Systeme zur Gebäudeautomation gibt es bereits seit den 1990er-Jahren. Im Jahre 2002 legte die KNX-Association eine Spezifikation für ein Bussystem fest, über das eine Steuereinheit mit verschiedenen Aktoren kommuniziert.

Vom Sicherheitsstandpunkt gibt es immer wieder Kritik von Sicherheitsexperten am KNX-Standard: Die eingesetzte Verschlüsselung sei viel zu schwach. Der Datenverkehr könne leicht abgehört und manipuliert werden. In einem Video zeigt der Sicherheitsexperte Alexander Dörsam von der Sicherheitsfirma Antago, wie er die komplette Kontrolle über ein smartes Haus mit KNX-System übernimmt - wenn auch nur an einem Koffermodell.
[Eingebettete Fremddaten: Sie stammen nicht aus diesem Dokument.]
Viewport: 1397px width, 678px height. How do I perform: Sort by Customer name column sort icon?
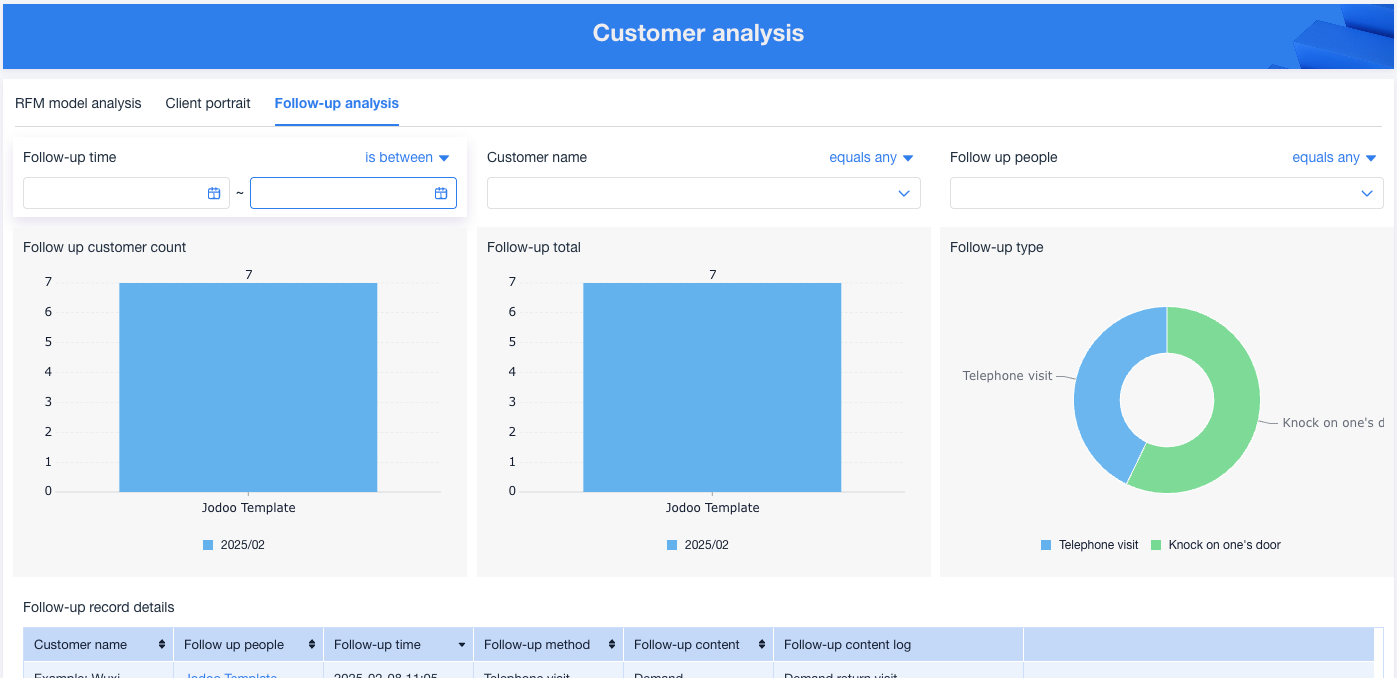point(162,645)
Dazu genügt es ihm, ein selbst gebautes Gerät mit Namen Erebos mit der Hauselektronik zu verbinden. Der Hack funktioniert, weil der Sicherheitsexperte physikalischen Zugriff hat - er montiert einen Lichtschalter ab und installiert eine Box von der Größe eines Tablet-Computers. Ist das System ungeschickt genug aufgebaut, lässt es sich sogar über WLAN hacken. So einen Fall beschreibt Sicherheitsexperte Jesus Molina in seinem Dokument Learn how to control every room (2014). Er belauschte nach eigener Auskunft in einem chinesischen Hotel die drahtlose Kommunikation eines iPad mit der Hausanlage, analysierte das Ergebnis und programmierte eine Anwendung mit den abgehörten Befehlen. Nun konnte er Lichter, Jalousien und andere Hauselektronik im gesamten Gebäude kontrollieren.
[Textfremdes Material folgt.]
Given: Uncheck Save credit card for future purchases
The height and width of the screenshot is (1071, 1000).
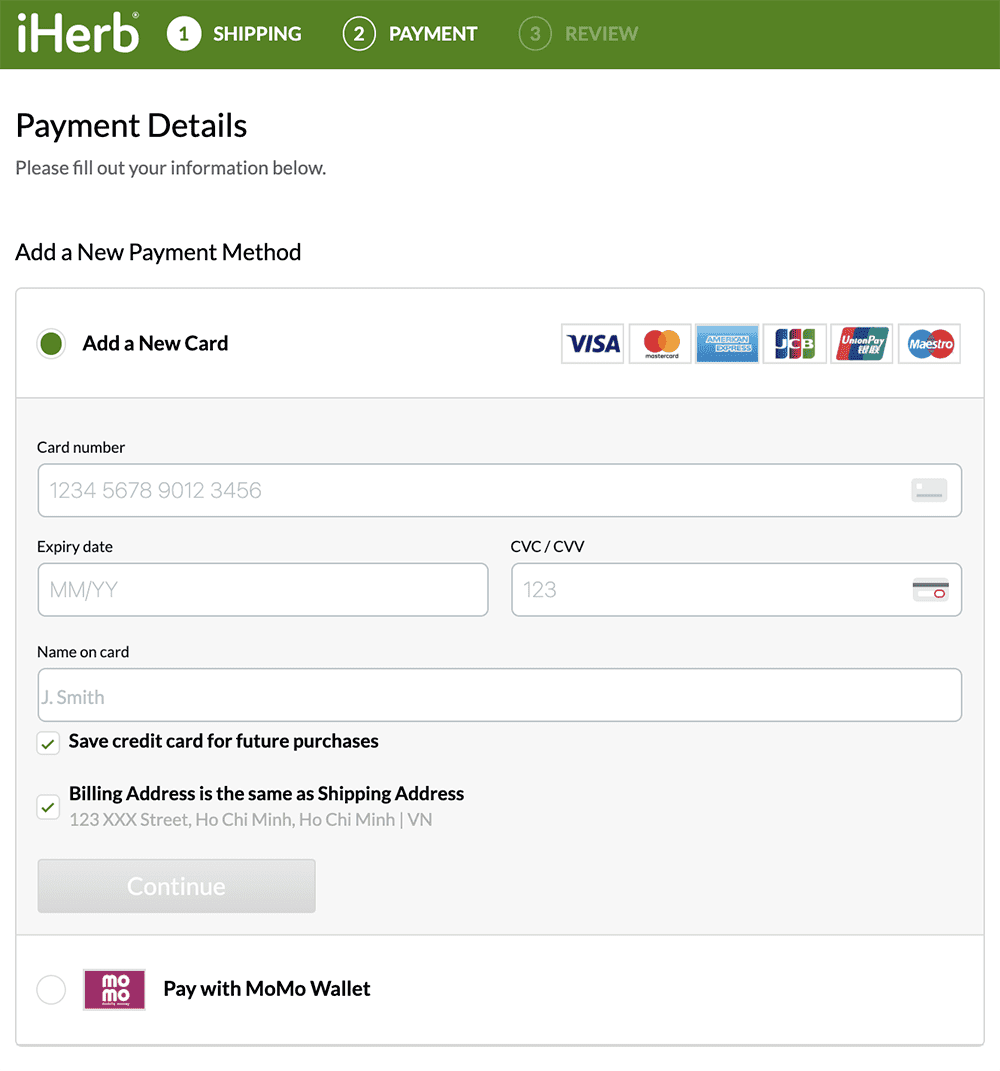Looking at the screenshot, I should (47, 743).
Werbung auf dem Kühlschrank

Neben Sicherheitsbedenken haben Smarthome-Interessenten auch Angst um ihre Privatsphäre. Manche Hersteller verlangen, dass sich ihre Kunden mit privaten Daten wie Name und Adresse, manchmal sogar Kreditkartennummer bei ihnen registrieren. Zusätzlich werden Daten über das Smarthome-System auf einem Cloud-Speicher irgendwo im Web abgelegt.

Für Skeptiker ist es nicht gerade ermutigend, dass beim Geschäft mit dem smarten Zuhause Google mit im Boot ist. Der Internet-Riese kaufte im Januar 2014 Nest, einen Anbieter von Smarthome-Lösungen. Laut dem Bits-Blog der New York Times gibt es ein Google-Dokument bei der amerikanischen Börsenaufsicht SEC (Securities and Exchange Commission), in dem davon die Rede ist, dass es bald Werbung auf Kühlschränken, Geräteanzeigen, Brillen und Armbanduhren geben werde.

Das wäre eine lukrative Einnahmequelle der Zukunft. Immerhin gibt es schon Projekte wie Mozaiq Operations der Hersteller ABB, Bosch und Cisco. Mozaiq soll eine offene Software-Plattform für Smarthome-Anbieter sein. Sie soll garantieren, dass die von den Partnern gespeicherten Kundendaten entweder in Deutschland oder in einem von den Partnern gewünschten anderen Land liegen. Das sagte der kommende Mozaiq-Chef Dirk Schlesinger (Cisco) zu Greentech Media. Mozaiq gehören die in der Cloud gespeicherten Daten nicht, und man werde auch kein Data-Mining betreiben. Schon im September 2015 sei ein Pilotprojekt geplant.

Datendiebe mit Wireshark fassen

Wer Angst um seine Privatsphäre hat, muss selber nachforschen, ob er bespitzelt wird. Als Anwender können Sie selbst kontrollieren, was Ihre Smarthome-Geräte ins Internet funken, wenn Ihr Router eine Log-Funktion hat (das ist z.B. bei Linksys-, Fritzbox- oder Speedport-Modellen der Fall). Haben Sie die Daten auf Ihrer Leitung erfolgreich protokolliert, benötigen Sie zwei Dinge: Grundkenntnisse in Netzwerktechnik - zumindest, was IP-Adressen und Protokolle angeht - und ein Analyse-Tool wie das kostenlose Wireshark. Die Datei mit dem Protokoll laden Sie in Wireshark und werten sie aus. Nun können Sie genau sehen, wer über Ihr Netzwerk funkt und Sie dabei vielleicht ausspioniert.